▶ **SUPPLIED RECORDS**:
* * *

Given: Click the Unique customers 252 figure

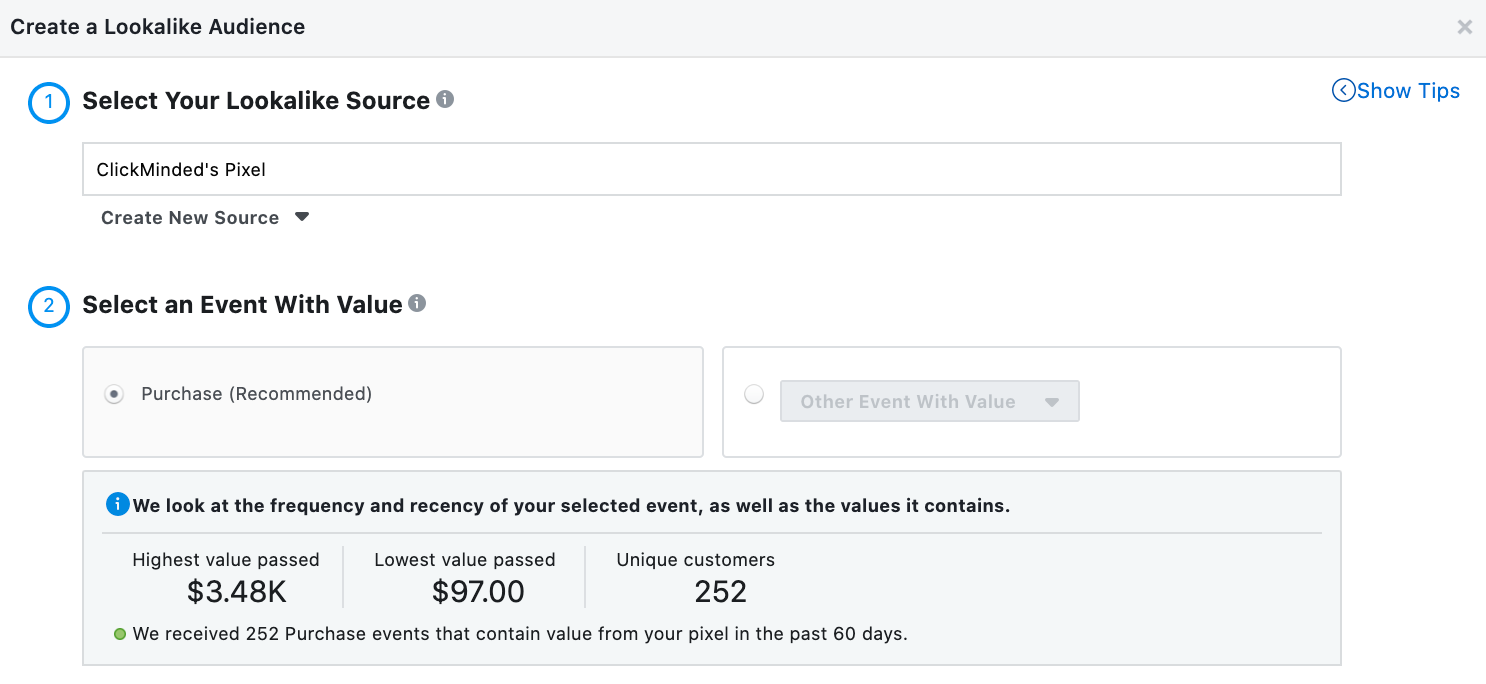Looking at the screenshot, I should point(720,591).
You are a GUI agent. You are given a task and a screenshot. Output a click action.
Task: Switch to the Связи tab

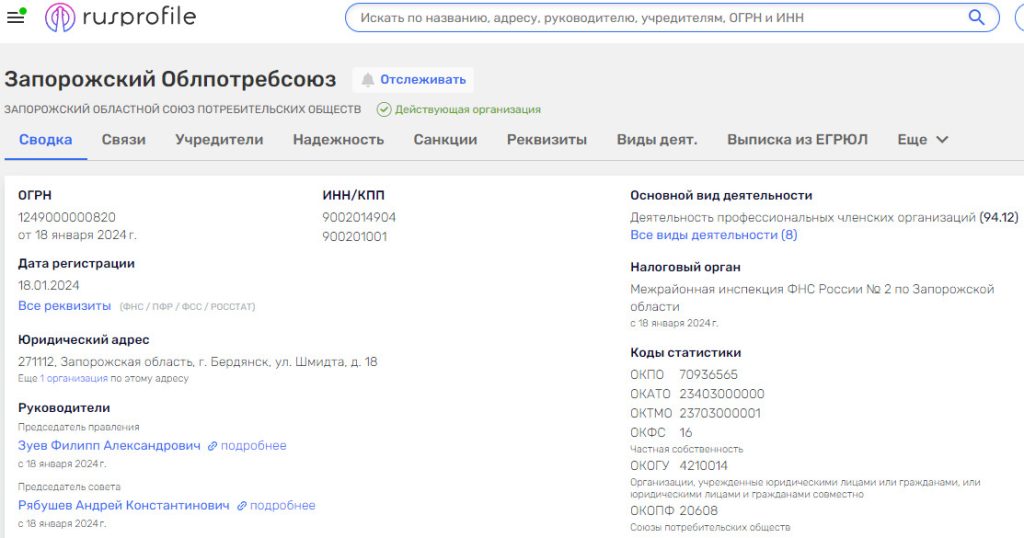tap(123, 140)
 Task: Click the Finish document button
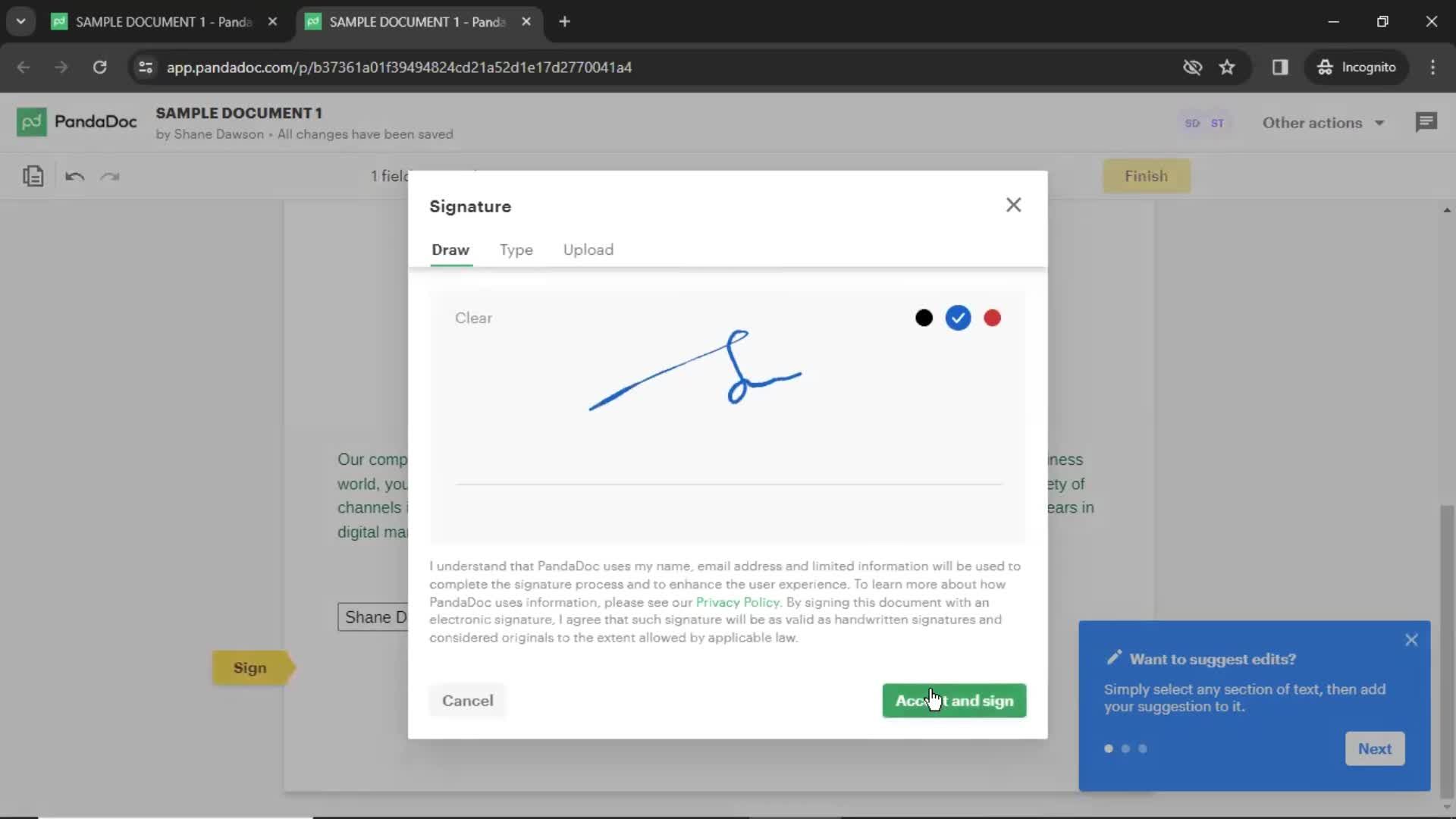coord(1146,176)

* * *

▶ **SET PROBLEM**: Reproduce every line of the listing above word for word, omitting the pictures.

▶ **FINISHED ANSWER**:
Given: Click the Unique customers 252 figure

Looking at the screenshot, I should point(720,591).
You are a GUI agent. You are given a task and a screenshot. Output a click action.
Task: Switch to the Связи tab

tap(123, 140)
 Task: Click the Finish document button
coord(1146,176)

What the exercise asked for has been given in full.